Publication of this announcement

A copy of this announcement will be available, subject to certain restrictions relating to persons resident in restricted jurisdictions, at https://www.bidco-offer.com/, by no later than 12 noon (London time) on the business day following the date of this announcement. The content of the website referred to in this announcement is not incorporated into and does not form part of this announcement.

Additional Information

This announcement is not intended to, and does not, constitute or form part of any offer, invitation or the solicitation of an offer to purchase, otherwise acquire, subscribe for, sell or otherwise dispose of, any securities, or the solicitation of any vote or approval in any jurisdiction, pursuant to this announcement or otherwise. Any offer, if made, will be made solely by certain offer documentation which will contain the full terms and conditions of any offer, including details of how it may be accepted.
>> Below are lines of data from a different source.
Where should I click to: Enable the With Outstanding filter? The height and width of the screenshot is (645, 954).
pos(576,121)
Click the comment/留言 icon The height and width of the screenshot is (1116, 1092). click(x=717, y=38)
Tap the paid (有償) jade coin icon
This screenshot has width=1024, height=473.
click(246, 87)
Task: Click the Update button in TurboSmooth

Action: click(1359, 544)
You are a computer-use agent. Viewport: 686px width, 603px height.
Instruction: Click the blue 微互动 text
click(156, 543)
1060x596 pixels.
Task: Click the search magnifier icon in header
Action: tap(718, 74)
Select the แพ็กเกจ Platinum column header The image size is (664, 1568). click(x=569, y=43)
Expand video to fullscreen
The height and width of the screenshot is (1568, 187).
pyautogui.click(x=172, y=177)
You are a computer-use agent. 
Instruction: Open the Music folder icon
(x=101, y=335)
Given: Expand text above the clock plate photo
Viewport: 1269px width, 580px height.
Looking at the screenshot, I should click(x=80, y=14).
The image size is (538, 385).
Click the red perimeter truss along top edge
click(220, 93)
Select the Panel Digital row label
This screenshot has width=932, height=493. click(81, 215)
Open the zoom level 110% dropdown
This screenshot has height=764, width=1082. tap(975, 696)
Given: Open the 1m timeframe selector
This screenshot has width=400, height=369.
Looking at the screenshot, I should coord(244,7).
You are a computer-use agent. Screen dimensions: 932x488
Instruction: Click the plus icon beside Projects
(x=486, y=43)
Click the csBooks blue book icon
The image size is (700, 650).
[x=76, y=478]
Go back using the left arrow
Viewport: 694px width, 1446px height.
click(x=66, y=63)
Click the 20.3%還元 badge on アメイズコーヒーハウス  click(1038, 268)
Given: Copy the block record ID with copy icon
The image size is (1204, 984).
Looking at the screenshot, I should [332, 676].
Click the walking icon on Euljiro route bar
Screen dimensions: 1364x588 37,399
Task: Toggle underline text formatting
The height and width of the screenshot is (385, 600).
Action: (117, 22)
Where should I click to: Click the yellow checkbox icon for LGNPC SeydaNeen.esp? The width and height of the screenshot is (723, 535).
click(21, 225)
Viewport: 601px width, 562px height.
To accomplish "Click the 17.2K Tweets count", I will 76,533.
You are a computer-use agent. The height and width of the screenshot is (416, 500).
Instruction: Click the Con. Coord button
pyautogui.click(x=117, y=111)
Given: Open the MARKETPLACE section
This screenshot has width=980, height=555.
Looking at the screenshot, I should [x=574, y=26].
The distribution of this announcement in jurisdictions other than the United Kingdom and the availability of any offer to shareholders of Sanne who are not resident in the United Kingdom may be affected by the laws of relevant jurisdictions. Therefore any persons who are subject to the laws of any jurisdiction other than the United Kingdom or shareholders of Sanne who are not resident in the United Kingdom will need to inform themselves about, and observe, any applicable requirements.